Algorithmic High-Dimensional Robust Statistics
Fitting a model to a collection of observations is one of the quintessential goals of statistics and machine learning. A major recent advance in theoretical machine learning is the development of efficient learning algorithms for various high-dimensional models, including Gaussian mixture models, independent component analysis, and topic models. The Achilles’ heel of these algorithms is the assumption that data is precisely generated from a model of the given type.

This assumption is crucial for the performance of these algorithms: even a very small fraction of outliers can completely compromise the algorithm’s behavior. For example, k adversarially placed points can completely alter the k-dimensional principal component analysis, a commonly used primitive for many algorithms. However, this assumption is only approximately valid, as real data sets are typically exposed to some source of contamination. Moreover, the data corruption is often systematic, and random models do not accurately capture the nature of the corruption. Hence, it is desirable that any estimator that is to be used in practice is stable in the presence of arbitrarily and adversarially corrupted data.

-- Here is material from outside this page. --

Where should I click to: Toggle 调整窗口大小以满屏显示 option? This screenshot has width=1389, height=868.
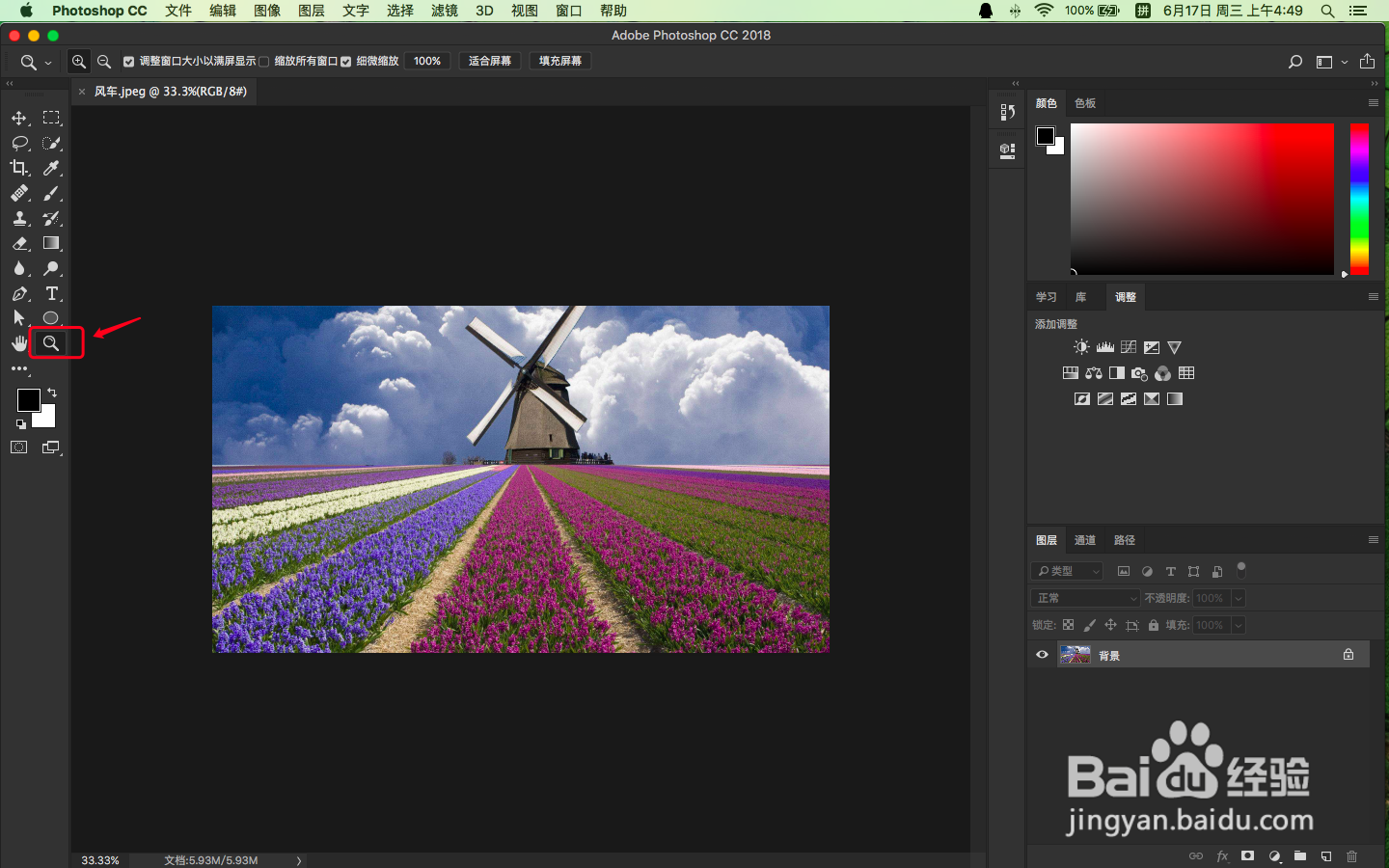pos(128,61)

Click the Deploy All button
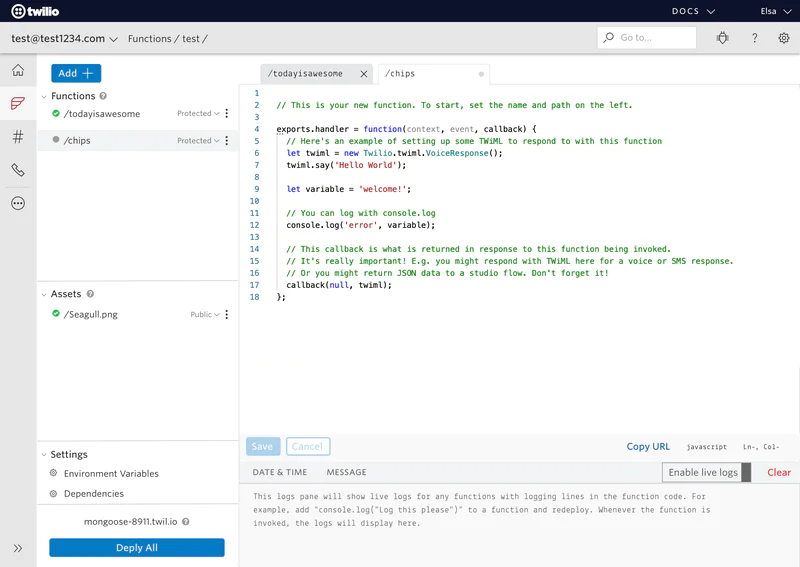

Indeed, the problem of designing outlier-robust estimators is natural enough that it is studied by a classical body of work, namely robust statistics, whose prototypical question is the design of estimators that perform well in the presence of corrupted data. This area of statistics was initiated by the pioneering works of Tukey and Huber in the 1960s and addresses a conceptual gap in Fisher’s theory of exact parametric inference — since parametric models are typically only approximately valid, robust statistics is essential to complete the theory. From a practical perspective, the question of how to make good inferences from data sets in which pieces of information are corrupted has become a pressing challenge. Specifically, the need for robust statistics is motivated by data poisoning attacks, in the context of adversarial machine learning, as well as by automatic outlier removal for high-dimensional data sets from a variety of applications.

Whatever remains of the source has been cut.